La palabra Odium guarda en sus orígenes algo de mal olor, algo cuyo olor –odor-odorante– pudiese llegar a repugnar. En el algo huele mal en Dinamarca, detectado por Hamlet, se percibe, oculta tras la sensación, la pasión triste que ocupa la atención de estas líneas: el odio y, por supuesto, su reflejo especular. “Apártate de esa odiosa superstición –dice Spinoza–: deja de llamar misterios a errores absurdos y no confundas torpemente lo que desconocemos, o lo que aún no conocemos, con aquello cuyo absurdo ha sido demostrado, como sucede con los horribles secretos de las sectas”. El autor de la Ethica, quien concibe los actos y apetitos humanos “como si fuesen líneas, superficies o cuerpos”, parece haberle dirigido esa advertencia a quienes, enseñoreados desde un poder usurpado y de dudosa procedencia, pretenden normar, regular y decretar, supersticiosamente, la determinada proyección de una esfinge, como dice Borges. Y todo para justificar el horror, la atrocidad, de sí mismos.

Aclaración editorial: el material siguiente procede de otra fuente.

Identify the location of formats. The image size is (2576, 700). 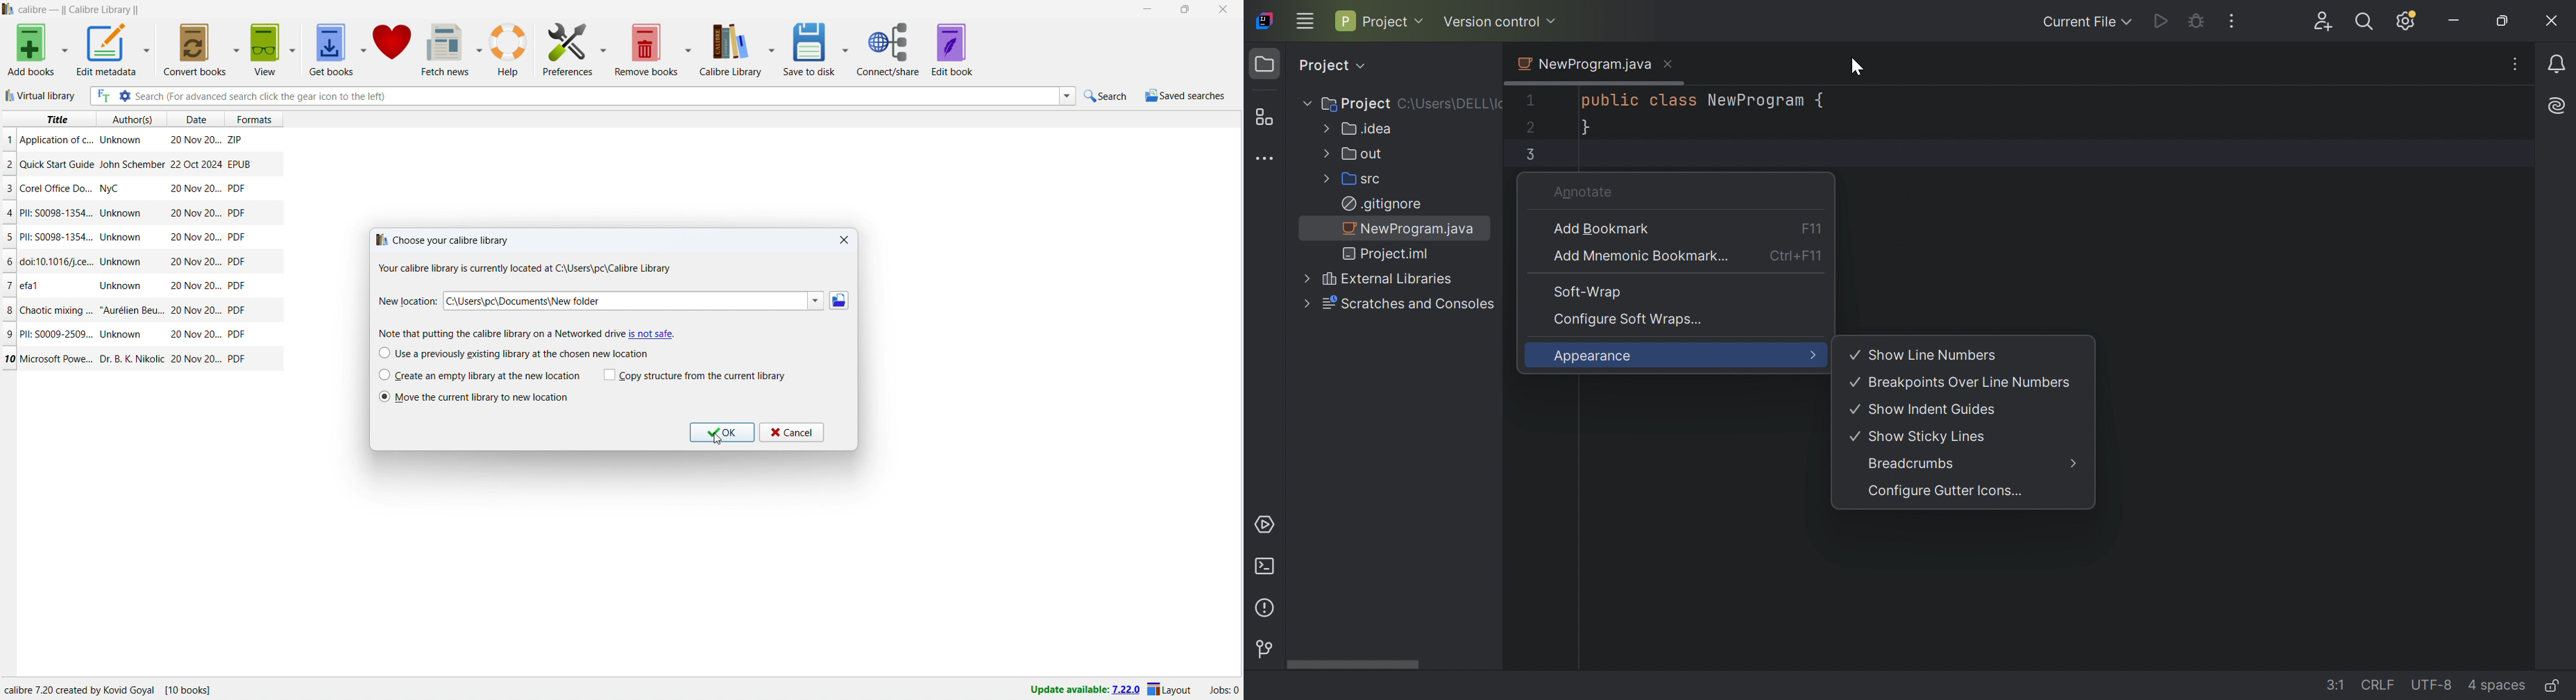
(260, 117).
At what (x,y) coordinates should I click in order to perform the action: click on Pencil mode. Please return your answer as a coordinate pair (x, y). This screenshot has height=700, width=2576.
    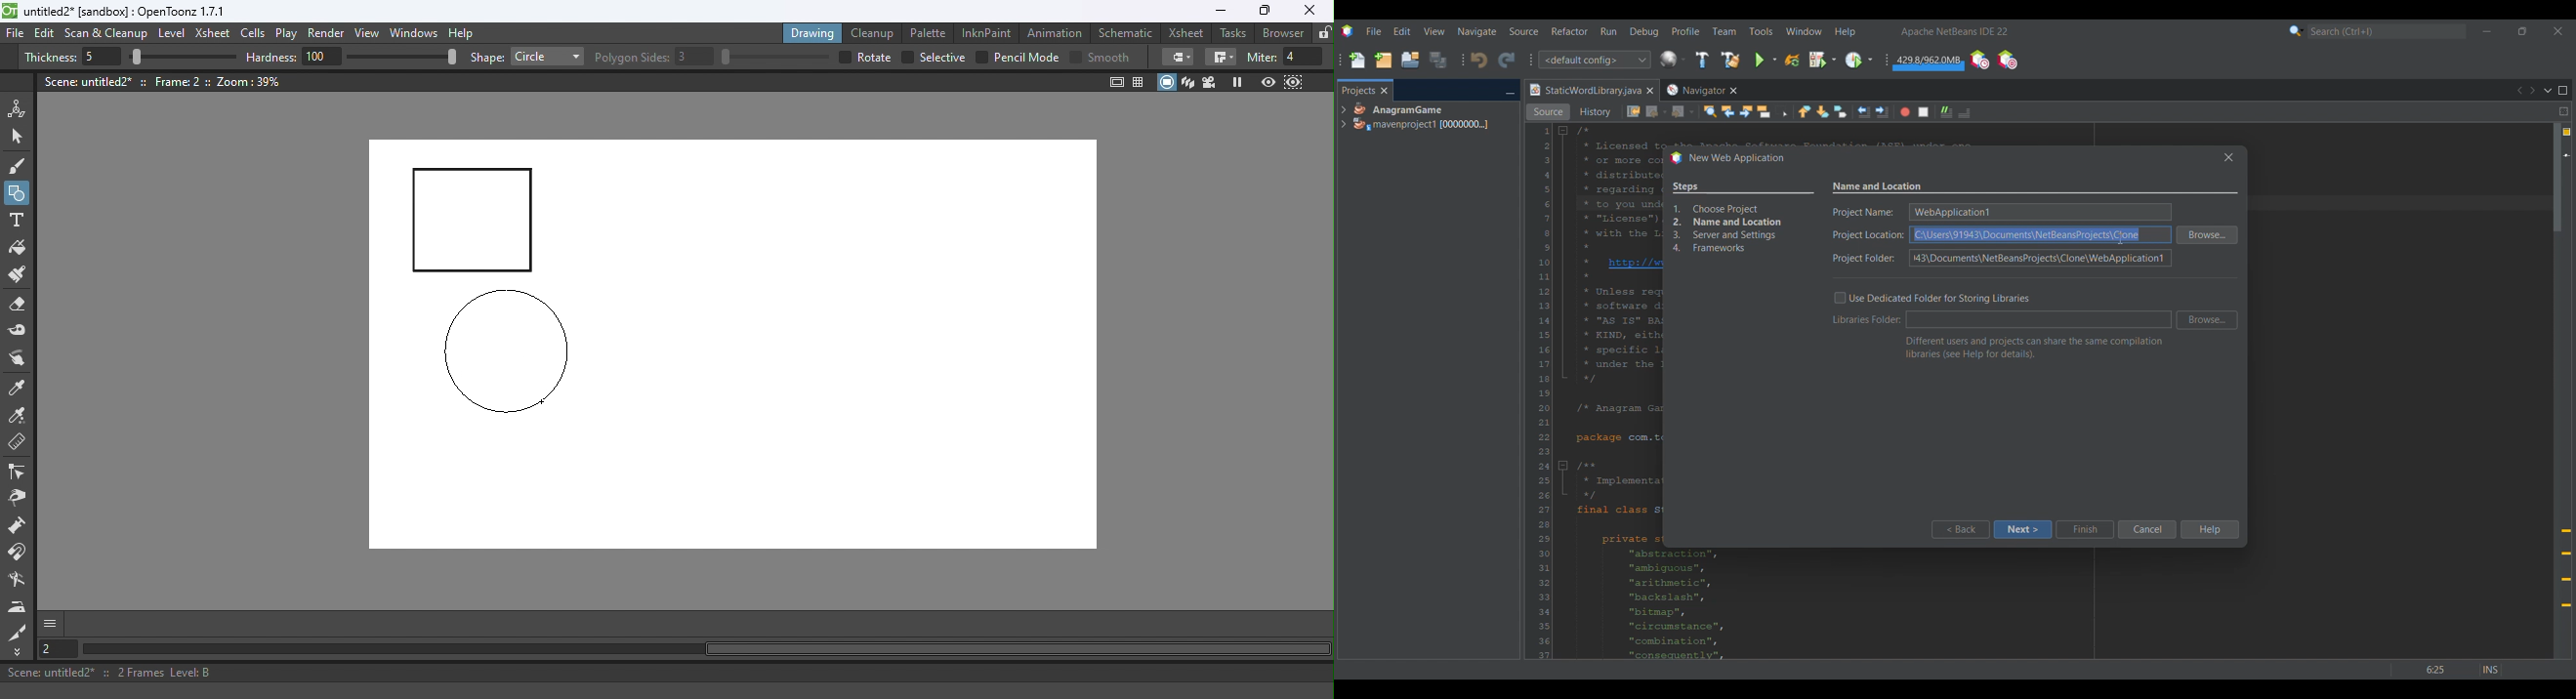
    Looking at the image, I should click on (1025, 58).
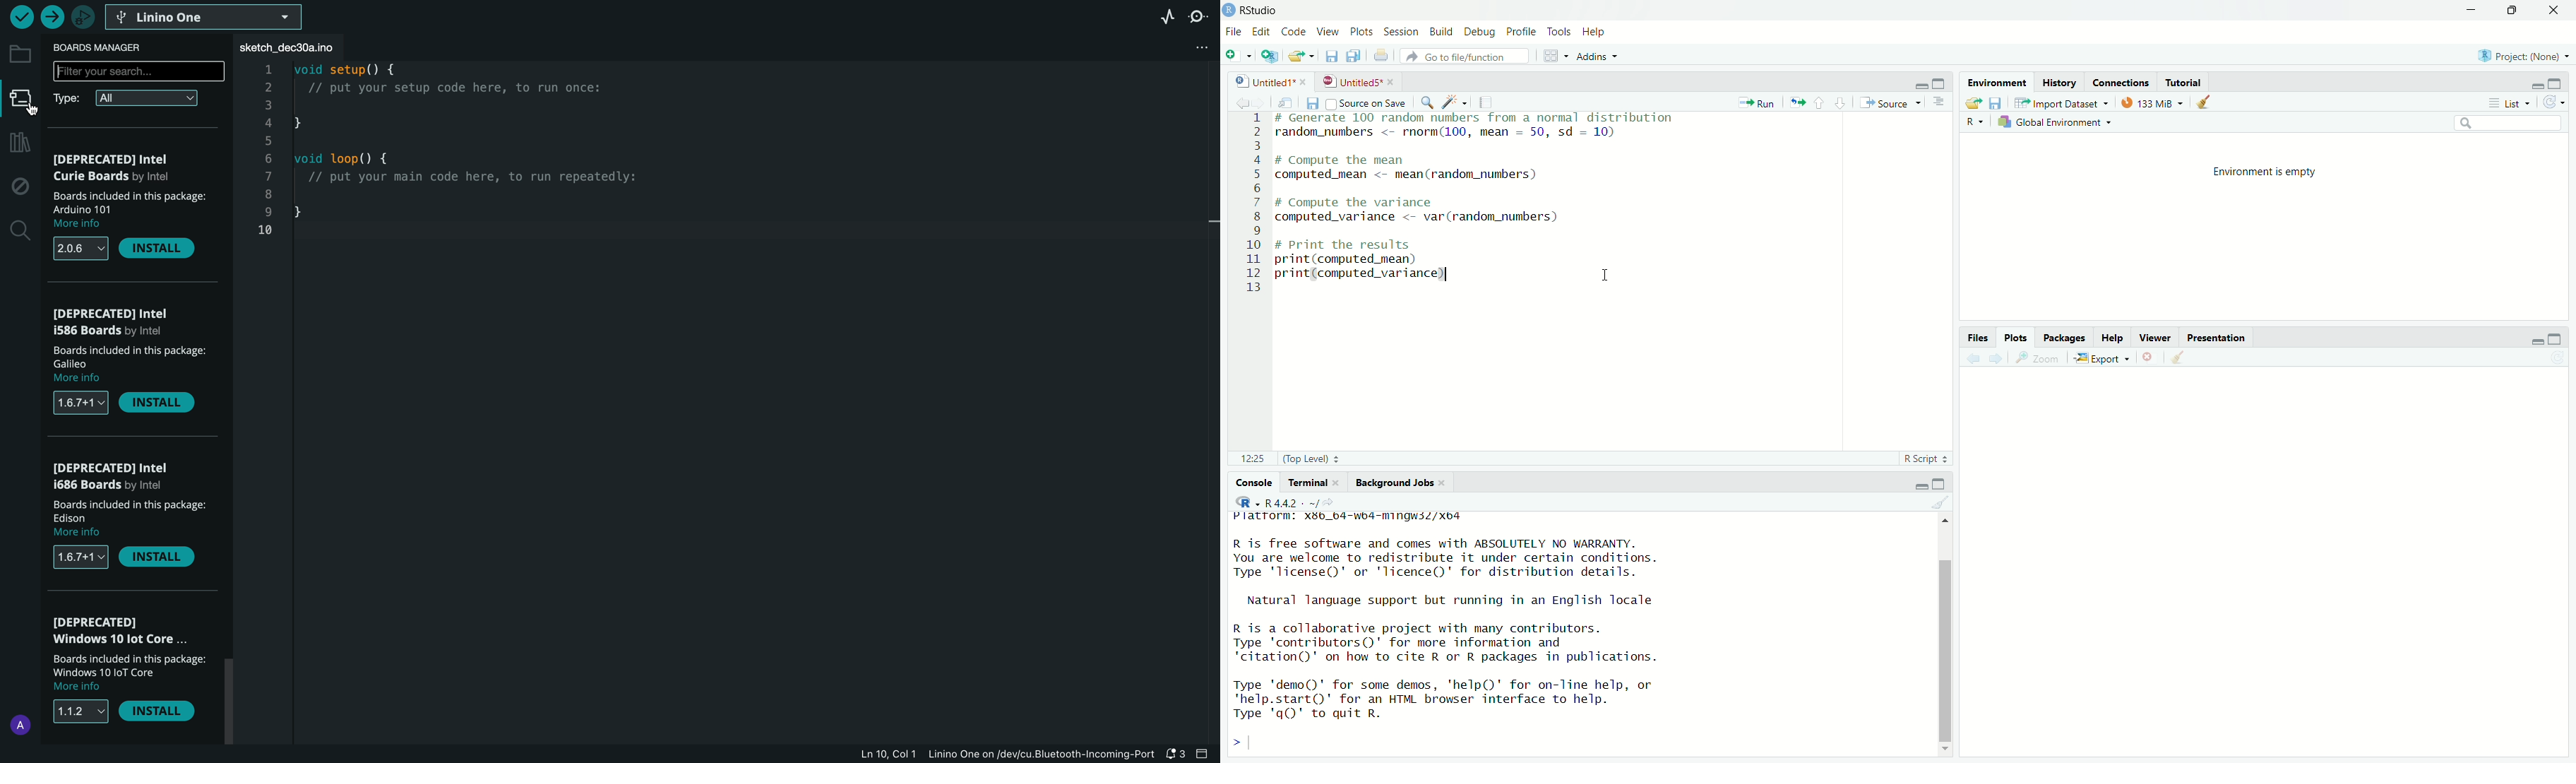 The width and height of the screenshot is (2576, 784). What do you see at coordinates (1232, 743) in the screenshot?
I see `prompt cursor` at bounding box center [1232, 743].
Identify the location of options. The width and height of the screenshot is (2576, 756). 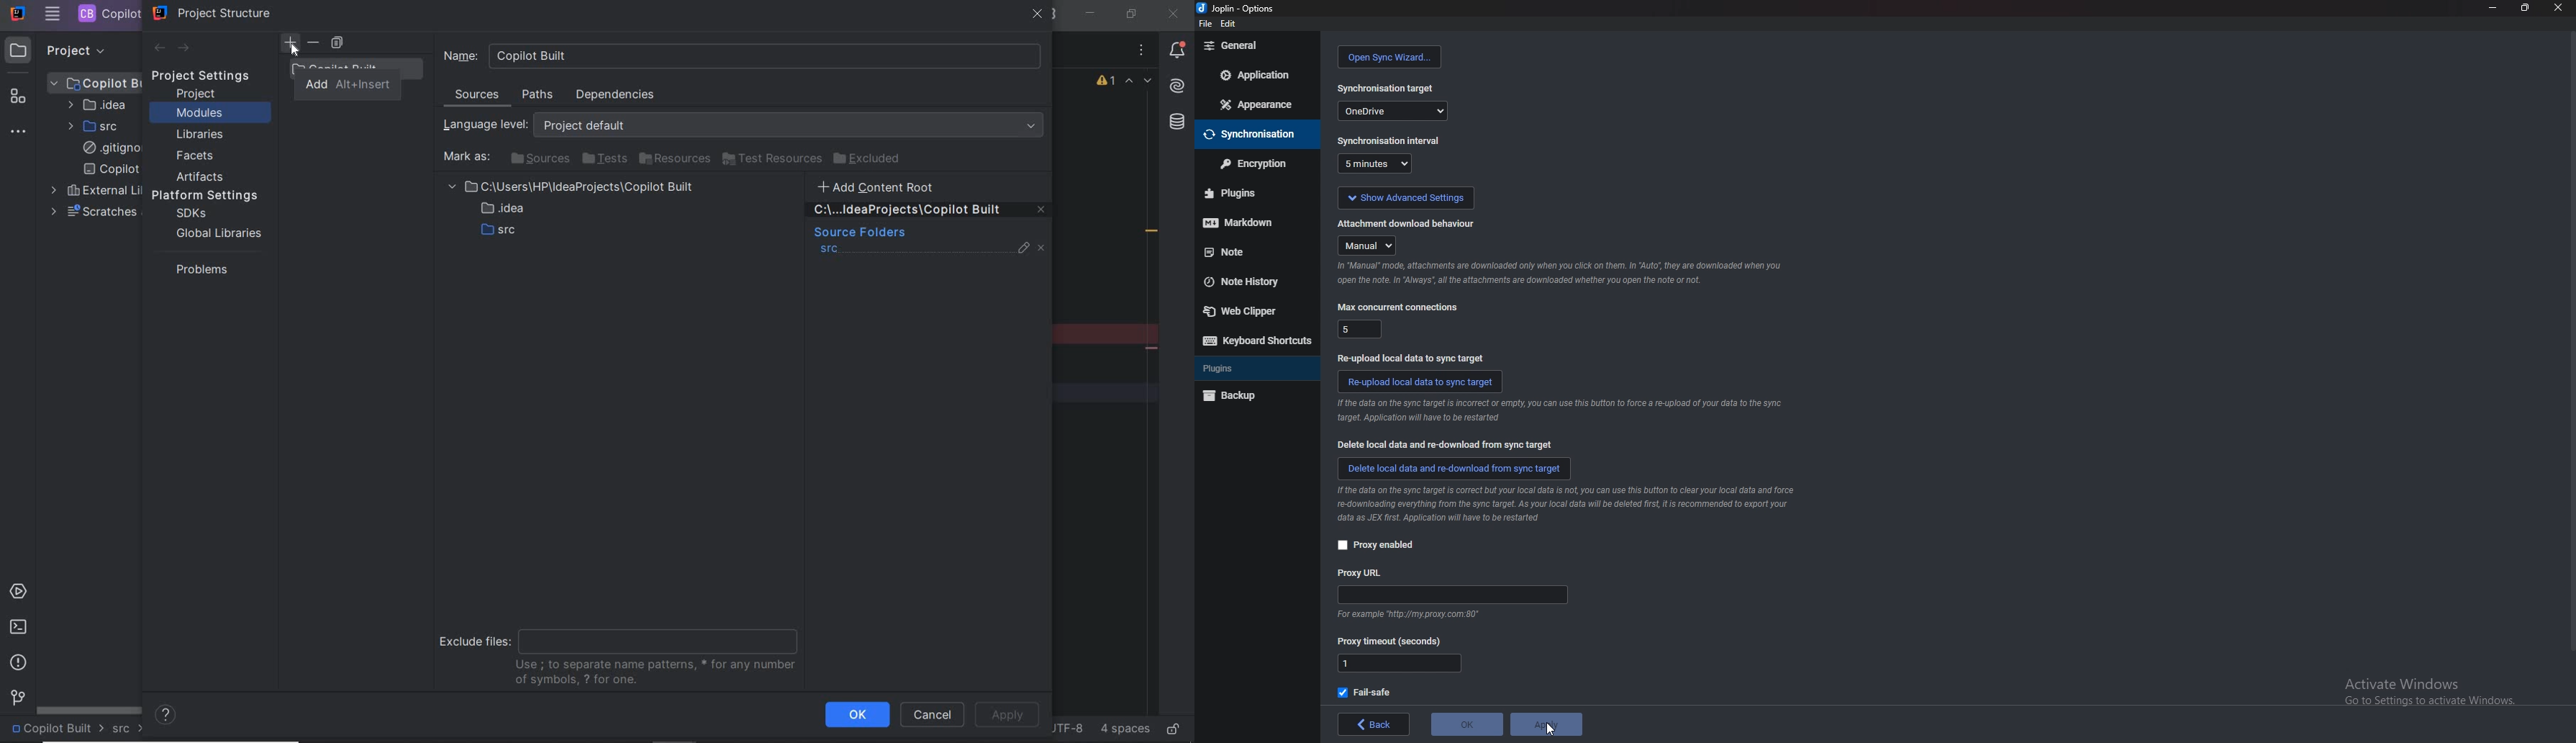
(1238, 8).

Según Spinoza, “el odio es la tristeza, acompañada por la idea de una causa exterior”. Es, pues, “una tristeza surgida del daño de otro”. Si se imagina lo que se ama siendo afectado por la tristeza, entonces pronto el odio tomará cuerpo en su contra, porque quien afecta con alegría o tristeza lo que se ama o se odia no solo afecta a dicho objeto, sino que, al mismo tiempo, se afecta a sí mismo. De tal modo que quien predica tan vehementemente sus afecciones contra el odio, en realidad, pretende ocultar el odio profundo que las anima. El más patético de los sentimientos ha servido de sustento, de fundamento, a quienes, creyendo hallarse más allá del bien y del mal, se han tomado la molestia de ponerse al descubierto la proyección de su pálido reflejo. Ese sentimiento es la tristeza. Hay quienes, cargados de ignorancia y de un profundo resentimiento que no logran superar, nunca llegan a comprender que las rígidas líneas de un decreto o de una ley nunca podrán colocarse por encima de la eticidad, de la formación cultural, de una sociedad. El consenso siempre será superior a la bota fascista. Una ley contra el odio no solo es la formalización del propio odio que se lleva por dentro. Es, además, el principio del fin de quien la promulga, porque “cuando una cosa que se odia está afectada por la tristeza, en esa misma medida se destruye a sí misma, y tanto más cuanto mayor sea su tristeza”. Por el contrario, cuando se comprende que detrás del odio se halla oculta la tristeza, pronto resurge la alegría, se extingue el miedo y la libertad vuelve a mostrar sus alas intactas. Y es que la libertad es el más sublime y maravilloso de todos los poderes creadores de la humanidad.